PROBLEM REQUIREMENTS: Retype, word for word, each line between the lines holding "Task: Select the Silver bar icon" and "Open the 3 Questions", inclusive, and leave the rest of the data alone.

PROVIDED MATERIAL:

------------------------

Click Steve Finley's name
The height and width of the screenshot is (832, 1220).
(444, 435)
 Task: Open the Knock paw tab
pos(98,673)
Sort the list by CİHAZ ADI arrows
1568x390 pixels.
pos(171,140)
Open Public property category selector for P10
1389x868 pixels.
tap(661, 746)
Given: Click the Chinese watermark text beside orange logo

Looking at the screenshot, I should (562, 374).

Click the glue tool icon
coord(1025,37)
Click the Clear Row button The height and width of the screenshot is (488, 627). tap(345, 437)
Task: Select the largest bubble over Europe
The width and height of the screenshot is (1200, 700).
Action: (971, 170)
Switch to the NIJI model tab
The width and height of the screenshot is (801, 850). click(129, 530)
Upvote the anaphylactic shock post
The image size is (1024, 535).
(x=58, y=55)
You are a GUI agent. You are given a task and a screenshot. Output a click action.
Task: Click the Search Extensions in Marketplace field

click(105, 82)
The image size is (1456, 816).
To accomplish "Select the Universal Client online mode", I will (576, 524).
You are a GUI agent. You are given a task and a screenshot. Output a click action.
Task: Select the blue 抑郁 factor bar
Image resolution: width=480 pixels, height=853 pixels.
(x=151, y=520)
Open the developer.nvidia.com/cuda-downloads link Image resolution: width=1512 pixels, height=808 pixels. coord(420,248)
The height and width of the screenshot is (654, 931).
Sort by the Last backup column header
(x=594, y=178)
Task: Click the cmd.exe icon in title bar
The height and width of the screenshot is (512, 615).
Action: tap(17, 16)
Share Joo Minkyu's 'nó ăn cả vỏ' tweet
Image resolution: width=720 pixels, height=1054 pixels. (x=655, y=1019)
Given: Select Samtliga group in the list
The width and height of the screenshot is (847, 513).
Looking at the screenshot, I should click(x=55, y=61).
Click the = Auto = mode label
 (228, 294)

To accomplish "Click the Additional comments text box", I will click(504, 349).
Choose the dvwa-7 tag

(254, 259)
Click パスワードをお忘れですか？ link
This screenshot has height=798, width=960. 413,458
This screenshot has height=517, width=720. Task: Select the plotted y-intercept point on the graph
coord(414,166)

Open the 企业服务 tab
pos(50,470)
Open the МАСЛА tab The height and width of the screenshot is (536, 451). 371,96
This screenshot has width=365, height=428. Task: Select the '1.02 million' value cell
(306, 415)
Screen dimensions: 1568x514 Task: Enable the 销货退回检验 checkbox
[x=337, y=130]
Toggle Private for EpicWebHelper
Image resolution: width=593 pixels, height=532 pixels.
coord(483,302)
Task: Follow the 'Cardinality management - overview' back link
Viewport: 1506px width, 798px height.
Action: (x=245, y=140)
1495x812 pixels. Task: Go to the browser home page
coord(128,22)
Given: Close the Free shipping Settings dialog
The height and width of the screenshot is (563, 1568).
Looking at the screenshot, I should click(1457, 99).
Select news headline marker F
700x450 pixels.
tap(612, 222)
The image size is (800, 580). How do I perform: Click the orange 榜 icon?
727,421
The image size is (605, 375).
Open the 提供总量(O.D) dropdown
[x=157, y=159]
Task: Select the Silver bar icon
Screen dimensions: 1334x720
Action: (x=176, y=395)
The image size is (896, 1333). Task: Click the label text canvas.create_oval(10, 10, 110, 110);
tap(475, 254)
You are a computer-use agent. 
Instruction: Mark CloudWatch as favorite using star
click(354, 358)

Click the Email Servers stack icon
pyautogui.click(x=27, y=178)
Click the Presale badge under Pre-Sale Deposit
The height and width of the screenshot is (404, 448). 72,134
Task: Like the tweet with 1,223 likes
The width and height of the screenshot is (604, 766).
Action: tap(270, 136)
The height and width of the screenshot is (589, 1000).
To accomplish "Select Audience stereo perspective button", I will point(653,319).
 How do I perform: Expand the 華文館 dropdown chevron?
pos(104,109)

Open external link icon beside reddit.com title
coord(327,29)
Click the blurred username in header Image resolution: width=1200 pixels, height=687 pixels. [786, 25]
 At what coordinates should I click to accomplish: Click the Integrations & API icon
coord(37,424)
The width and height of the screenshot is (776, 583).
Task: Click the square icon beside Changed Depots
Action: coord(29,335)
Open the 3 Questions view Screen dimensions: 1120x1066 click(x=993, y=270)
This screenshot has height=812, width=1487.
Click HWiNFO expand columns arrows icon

------------------------

EXERCISE RESPONSE:
Task: Select the Silver bar icon
Screen dimensions: 1334x720
Action: (x=176, y=395)
The image size is (896, 1333). Task: Click the label text canvas.create_oval(10, 10, 110, 110);
tap(475, 254)
You are a computer-use agent. 
Instruction: Mark CloudWatch as favorite using star
click(354, 358)

Click the Email Servers stack icon
pyautogui.click(x=27, y=178)
Click the Presale badge under Pre-Sale Deposit
The height and width of the screenshot is (404, 448). 72,134
Task: Like the tweet with 1,223 likes
The width and height of the screenshot is (604, 766).
Action: tap(270, 136)
The height and width of the screenshot is (589, 1000).
To accomplish "Select Audience stereo perspective button", I will point(653,319).
 How do I perform: Expand the 華文館 dropdown chevron?
pos(104,109)

Open external link icon beside reddit.com title
coord(327,29)
Click the blurred username in header Image resolution: width=1200 pixels, height=687 pixels. [786, 25]
 At what coordinates should I click to accomplish: Click the Integrations & API icon
coord(37,424)
The width and height of the screenshot is (776, 583).
Task: Click the square icon beside Changed Depots
Action: coord(29,335)
Open the 3 Questions view Screen dimensions: 1120x1066 click(x=993, y=270)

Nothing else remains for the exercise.